[SOLVED] Why does a child exit when the parent receives a signal?

jmarcet · 03-16-2011, 10:31 AM

Hi,
I have a problem with the last point of some homework I have for an OS class.

I need the program to print the pid upon execution, then for 10 seconds react
to SIGUSR1, SIGUSR2 and SIGTERM. If either USR1 or USR2 is received, the 10 seconds are reset.

Some of the functions I'm told to use are alarm(), pause() and signal().

The nicest way I found was to handle SIGUSR1, SIGUSR2 and SIGALRM in the parent process, with SIGALRM killing the child (with a SIGTERM). In the child a pause() (or for(;

pause()

would be enough for it to be alive until killed from the SIGALRM handler in the parent.

What I found is that I can't just do a wait() in the parent process, waiting for the child to be killed, since whenever the parent receives a SIGUSR1 or SIGUSR2, the right handler is called but the child exits nicely.

I tried blocking/ignoring those signals in the child, since the default behaviour for SIGUSR1 and SIGUSR2 is to terminate the process, but the result is the same.

:::::

- _The problem_
Update the signal-handling thread by reproducing the part that opens with the words "The nicest way" and closes with "in the parent.", replacing "SIGTERM" with "SIGKILL".

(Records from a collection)
:::::

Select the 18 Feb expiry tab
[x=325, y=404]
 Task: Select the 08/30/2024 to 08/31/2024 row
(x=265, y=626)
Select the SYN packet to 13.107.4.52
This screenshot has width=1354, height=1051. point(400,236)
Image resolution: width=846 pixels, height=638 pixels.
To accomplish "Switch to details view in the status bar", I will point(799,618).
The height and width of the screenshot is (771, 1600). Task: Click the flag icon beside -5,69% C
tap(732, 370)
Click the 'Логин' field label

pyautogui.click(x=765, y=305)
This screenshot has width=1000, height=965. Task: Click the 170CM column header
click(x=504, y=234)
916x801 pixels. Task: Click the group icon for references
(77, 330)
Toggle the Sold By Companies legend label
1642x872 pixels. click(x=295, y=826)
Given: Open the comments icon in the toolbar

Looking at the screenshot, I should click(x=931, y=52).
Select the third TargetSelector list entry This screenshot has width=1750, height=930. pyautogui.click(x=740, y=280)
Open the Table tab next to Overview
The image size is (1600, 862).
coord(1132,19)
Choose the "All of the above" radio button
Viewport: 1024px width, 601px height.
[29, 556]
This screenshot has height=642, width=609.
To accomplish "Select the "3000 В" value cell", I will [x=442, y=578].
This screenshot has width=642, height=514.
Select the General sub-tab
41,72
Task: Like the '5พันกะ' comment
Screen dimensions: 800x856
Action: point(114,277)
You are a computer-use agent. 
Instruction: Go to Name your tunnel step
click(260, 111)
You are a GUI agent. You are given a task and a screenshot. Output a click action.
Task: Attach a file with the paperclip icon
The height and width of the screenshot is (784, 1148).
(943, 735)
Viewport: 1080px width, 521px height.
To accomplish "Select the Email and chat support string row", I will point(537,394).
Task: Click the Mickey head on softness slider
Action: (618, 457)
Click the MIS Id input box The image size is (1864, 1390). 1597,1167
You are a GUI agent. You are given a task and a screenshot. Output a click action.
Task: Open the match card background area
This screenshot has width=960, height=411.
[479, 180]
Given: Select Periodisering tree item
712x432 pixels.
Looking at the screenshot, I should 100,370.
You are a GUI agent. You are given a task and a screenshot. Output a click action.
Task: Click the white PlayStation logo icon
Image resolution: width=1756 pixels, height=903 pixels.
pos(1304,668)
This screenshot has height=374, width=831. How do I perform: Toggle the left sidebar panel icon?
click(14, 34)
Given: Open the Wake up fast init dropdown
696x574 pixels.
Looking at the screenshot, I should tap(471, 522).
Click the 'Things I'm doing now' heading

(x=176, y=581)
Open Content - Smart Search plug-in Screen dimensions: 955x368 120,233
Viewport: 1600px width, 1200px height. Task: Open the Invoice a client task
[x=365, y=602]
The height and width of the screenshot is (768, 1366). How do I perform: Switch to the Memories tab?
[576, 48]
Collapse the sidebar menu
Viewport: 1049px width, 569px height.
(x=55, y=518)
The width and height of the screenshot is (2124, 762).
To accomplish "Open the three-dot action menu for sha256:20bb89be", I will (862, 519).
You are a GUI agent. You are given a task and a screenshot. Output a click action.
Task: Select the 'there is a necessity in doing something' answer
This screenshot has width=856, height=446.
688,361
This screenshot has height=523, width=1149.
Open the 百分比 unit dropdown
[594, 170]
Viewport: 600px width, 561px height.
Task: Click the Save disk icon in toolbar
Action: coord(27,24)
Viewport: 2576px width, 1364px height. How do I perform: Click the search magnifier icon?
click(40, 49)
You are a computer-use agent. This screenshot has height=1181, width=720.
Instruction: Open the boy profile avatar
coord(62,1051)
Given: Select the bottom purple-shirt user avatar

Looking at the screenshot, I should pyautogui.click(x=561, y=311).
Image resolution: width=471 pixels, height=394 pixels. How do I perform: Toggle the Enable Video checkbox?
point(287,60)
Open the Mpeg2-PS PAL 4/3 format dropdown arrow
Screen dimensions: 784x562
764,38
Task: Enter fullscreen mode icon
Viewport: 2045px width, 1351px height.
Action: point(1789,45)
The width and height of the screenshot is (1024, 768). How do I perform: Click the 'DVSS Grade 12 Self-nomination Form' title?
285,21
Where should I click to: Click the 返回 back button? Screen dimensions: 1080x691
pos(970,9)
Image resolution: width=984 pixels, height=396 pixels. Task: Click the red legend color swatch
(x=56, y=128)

:::::

- _Written reply_
The nicest way I found was to handle SIGUSR1, SIGUSR2 and SIGALRM in the parent process, with SIGALRM killing the child (with a SIGKILL). In the child a pause() (or for(;

pause()

would be enough for it to be alive until killed from the SIGALRM handler in the parent.